» What the task requires: While leaving the pictures out, set down only the lines from the one with "Task: Enable 自動的に段落追加する checkbox" through the end of the records, exactly as they stand.

Items listed in a dataset
========
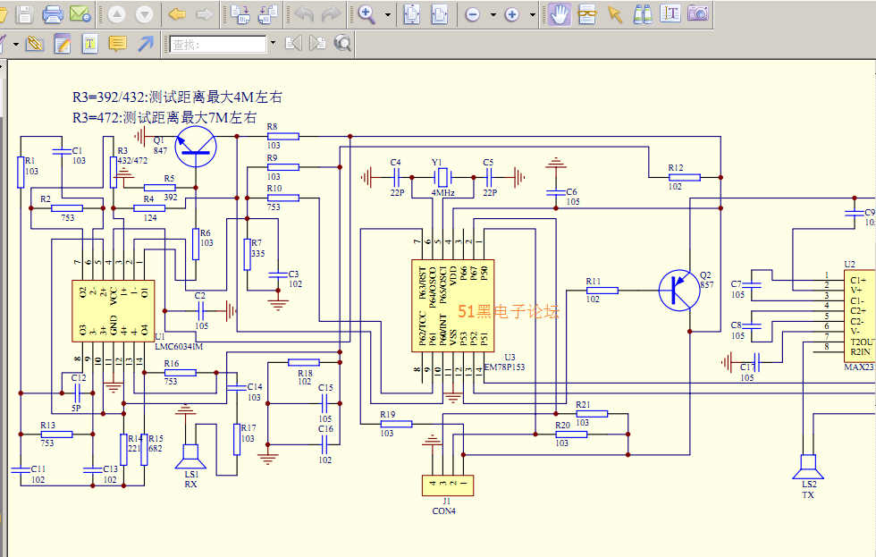The height and width of the screenshot is (557, 876).
Task: Save the current document
Action: click(25, 14)
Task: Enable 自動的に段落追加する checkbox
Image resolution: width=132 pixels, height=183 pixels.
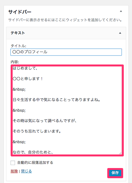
========
» Result below:
Task: Enable 自動的に段落追加する checkbox
Image resolution: width=132 pixels, height=183 pixels.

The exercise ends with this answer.